How can I identify different encodings against files without the use of a BOM and beginning with non-ASCII character?

Question

1

I got a problem when trying to identify the encoding of a file without BOM, particularly when the file is beginning with non-ascii characters.

I found following two topics about how to identify encodings for files,

Currently, I created a class to identify different encodings for files (e.g. UTF-8, UTF-16, UTF-32, UTF-16 no BOM, etc) like following,

public class UnicodeReader extends Reader {
private static final int BOM_SIZE = 4;
private final InputStreamReader reader;

/**
 * Construct UnicodeReader
 * @param in Input stream.
 * @param defaultEncoding Default encoding to be used if BOM is not found,
 * or <code>null</code> to use system default encoding.
 * @throws IOException If an I/O error occurs.
 */
public UnicodeReader(InputStream in, String defaultEncoding) throws IOException {
    byte bom[] = new byte[BOM_SIZE];
    String encoding;
    int unread;
    PushbackInputStream pushbackStream = new PushbackInputStream(in, BOM_SIZE);
    int n = pushbackStream.read(bom, 0, bom.length);

    // Read ahead four bytes and check for BOM marks.

☆ ☆ ☆ ☆ ☆ ☆ ☆

## [Requirements]
Carry on the Java encoding-detection question from the point where it stops. The records that follow have no connection to the text above.

## [Provided material]
☆ ☆ ☆ ☆ ☆ ☆ ☆

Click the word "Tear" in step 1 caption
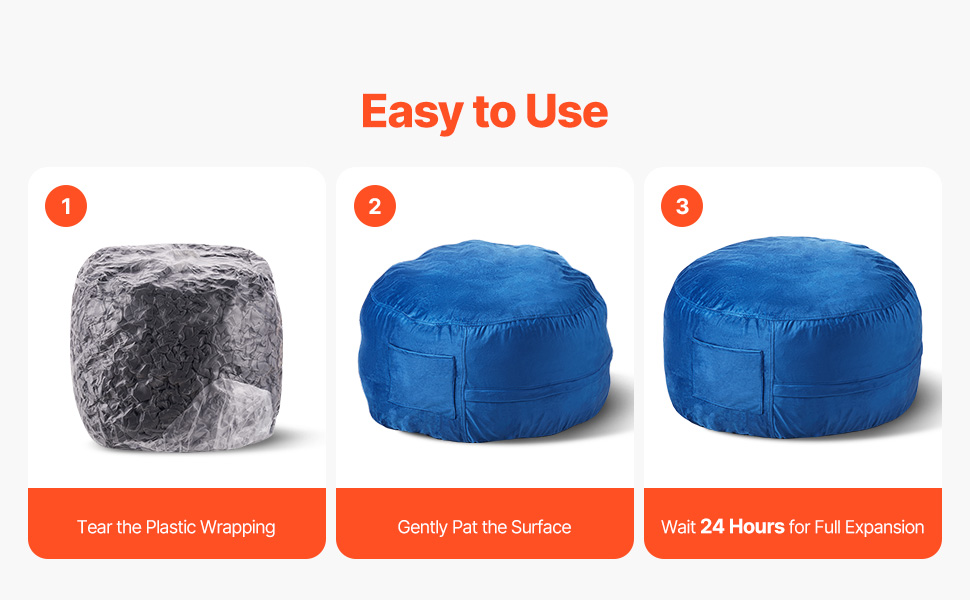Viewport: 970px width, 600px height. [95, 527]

☆ ☆ ☆ ☆ ☆ ☆ ☆

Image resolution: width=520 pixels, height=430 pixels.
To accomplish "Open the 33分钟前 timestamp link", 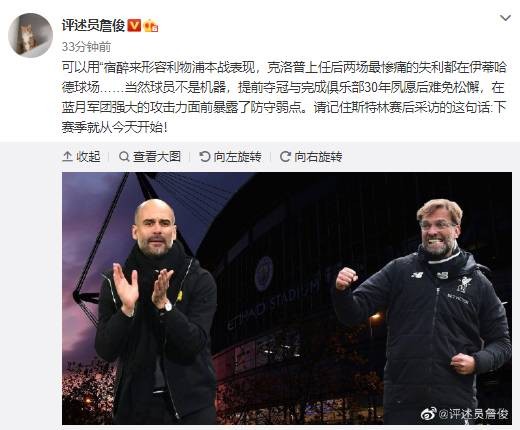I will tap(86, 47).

☆ ☆ ☆ ☆ ☆ ☆ ☆

## [Reply to the exercise]
    if ((bom[0] == (byte) 0xEF) && (bom[1] == (byte) 0xBB) && (bom[2] == (byte) 0xBF)) {
        encoding = "UTF-8";
        unread = n - 3;
    } else if ((bom[0] == (byte) 0xFE) && (bom[1] == (byte) 0xFF)) {
        encoding = "UTF-16BE";
        unread = n - 2;
    } else if ((bom[0] == (byte) 0xFF) && (bom[1] == (byte) 0xFE)) {
        encoding = "UTF-16LE";
        unread = n - 2;
    } else if ((bom[0] == (byte) 0x00) && (bom[1] == (byte) 0x00) && (bom[2] == (byte) 0xFE) && (bom[3] == (byte) 0xFF)) {
        encoding = "UTF-32BE";
        unread = n - 4;
    } else if ((bom[0] == (byte) 0xFF) && (bom[1] == (byte) 0xFE) && (bom[2] == (byte) 0x00) && (bom[3] == (byte) 0x00)) {
        encoding = "UTF-32LE";
        unread = n - 4;
    } else {
        // No BOM detected but still could be UTF-16
        int found = 0;
        for (int i = 0; i < 4; i++) {
            if (bom[i] == (byte) 0x00)
                found++;
        }

        if(found >= 2) {
            if(bom[0] == (byte) 0x00){
                encoding = "UTF-16BE";
            }
            else {
                encoding = "UTF-16LE";
            }
            unread = n;
        }
        else {
            encoding = defaultEncoding;
            unread = n;
        }
    }

    // Unread bytes if necessary and skip BOM marks.
    if (unread > 0) {
        pushbackStream.unread(bom, (n - unread), unread);
    } else if (unread < -1) {
        pushbackStream.unread(bom, 0, 0);
    }

    // Use given encoding.
    if (encoding == null) {
        reader = new InputStreamReader(pushbackStream);
    } else {
        reader = new InputStreamReader(pushbackStream, encoding);
    }
}

public String getEncoding() {
    return reader.getEncoding();
}

public int read(char[] cbuf, int off, int len) throws IOException {
    return reader.read(cbuf, off, len);
}

public void close() throws IOException {
    reader.close();
}

}

The above code could work properly all the cases except when file without BOM and beginning with non-ascii characters. Since under this circumstance, the logic for checking if file still be UTF-16 without BOM will not work correctly, and the encoding will be set as UTF-8 as default.

If there is a way to check encodings of file without BOM and beggining with non-ascii characters, especially for UTF-16 NO BOM file ?

Thanks, any idea would be appreciated.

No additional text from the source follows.